Almost 100 prisoners of conscience began a hunger strike in Algeria on Monday to protest against their “arbitrary detention” for supporting the popular movement, their lawyers said.
One of the protesters is Lakhdar Bouregaa, 87, who was detained in June on charges of “contributing to weakening the army’s morale” after slamming Army Chief of Staff General Ahmed Gaid Salah.
He suffers from health diseases, and his family is afraid this strike would worsen his health condition.
Other strikers include journalist Fodil Boumala and political activists Samir Belarbi and Karim Tabou.

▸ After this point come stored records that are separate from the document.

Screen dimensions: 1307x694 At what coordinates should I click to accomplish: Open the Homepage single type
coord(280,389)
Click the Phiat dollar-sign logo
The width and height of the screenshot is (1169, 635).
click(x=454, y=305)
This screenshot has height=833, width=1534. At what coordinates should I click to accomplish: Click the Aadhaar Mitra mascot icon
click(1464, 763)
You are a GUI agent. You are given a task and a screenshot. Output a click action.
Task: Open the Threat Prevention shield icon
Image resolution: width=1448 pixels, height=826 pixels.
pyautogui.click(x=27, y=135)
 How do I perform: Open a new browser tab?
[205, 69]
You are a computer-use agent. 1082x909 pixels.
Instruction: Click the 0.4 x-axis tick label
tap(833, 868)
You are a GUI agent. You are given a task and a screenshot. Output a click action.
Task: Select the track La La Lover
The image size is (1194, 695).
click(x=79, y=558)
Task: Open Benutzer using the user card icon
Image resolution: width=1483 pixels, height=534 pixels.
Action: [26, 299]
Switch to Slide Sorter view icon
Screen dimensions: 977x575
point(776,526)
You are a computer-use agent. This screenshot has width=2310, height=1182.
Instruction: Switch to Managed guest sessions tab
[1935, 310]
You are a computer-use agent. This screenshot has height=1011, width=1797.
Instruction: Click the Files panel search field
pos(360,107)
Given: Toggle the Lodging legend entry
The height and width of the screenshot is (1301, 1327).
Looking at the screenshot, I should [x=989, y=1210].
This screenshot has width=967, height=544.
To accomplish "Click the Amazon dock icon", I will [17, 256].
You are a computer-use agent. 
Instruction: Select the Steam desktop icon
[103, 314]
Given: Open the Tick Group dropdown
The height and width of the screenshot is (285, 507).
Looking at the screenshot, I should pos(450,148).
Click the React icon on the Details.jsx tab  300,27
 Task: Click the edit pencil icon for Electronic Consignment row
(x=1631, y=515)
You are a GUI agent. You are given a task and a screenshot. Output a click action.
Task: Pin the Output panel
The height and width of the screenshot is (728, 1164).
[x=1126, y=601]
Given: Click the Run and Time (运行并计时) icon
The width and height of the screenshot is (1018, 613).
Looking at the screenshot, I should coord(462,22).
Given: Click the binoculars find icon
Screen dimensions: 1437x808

In a press conference in Algiers, lawyers said that the prisoners are “determined to continue their strike until they are released.”
Other detainees, some of whom were convicted by the judiciary, are classified by the media and political circles as political prisoners, including Labor Party leader Louisa Hanoune, retired officers General Hocine Benhadid, 76, and Major General Ali Ghadiri.
Ghadiri ran for president the election scheduled for 18 April which was canceled by the movement against Bouteflika for running for a fifth term.
In September, Hanoune was sentenced to 15 years in prison.
The majority of the popular movement prisoners, as they are called, are located in El Harrach Prison, located in the eastern suburb of the capital.
Former premiers Ahmed Ouyahia and Abdelmalek Sellal, and many ministers and businessmen, who were part of Bouteflika’s regime, are detained in this prison.
The examining magistrate of the Oran Court, west Algeria, questioned Monday journalist Said Boudour, who is a member of the Algerian League for the Defense of Human Rights and had already been imprisoned for his political positions.
His interrogation lasted for many hours, during which activists demonstrated in front of the court raising slogans and demanding his release.
According to Abdelghani Badi, one of the most prominent lawyers defending “prisoners of conscience,” some prisoners are being pursued on charges of “offending national unity” and others on charges of “raising signs that would harm public order.”
Both charges are linked to the activity of hundreds of people participating in Friday's demonstrations since February 22.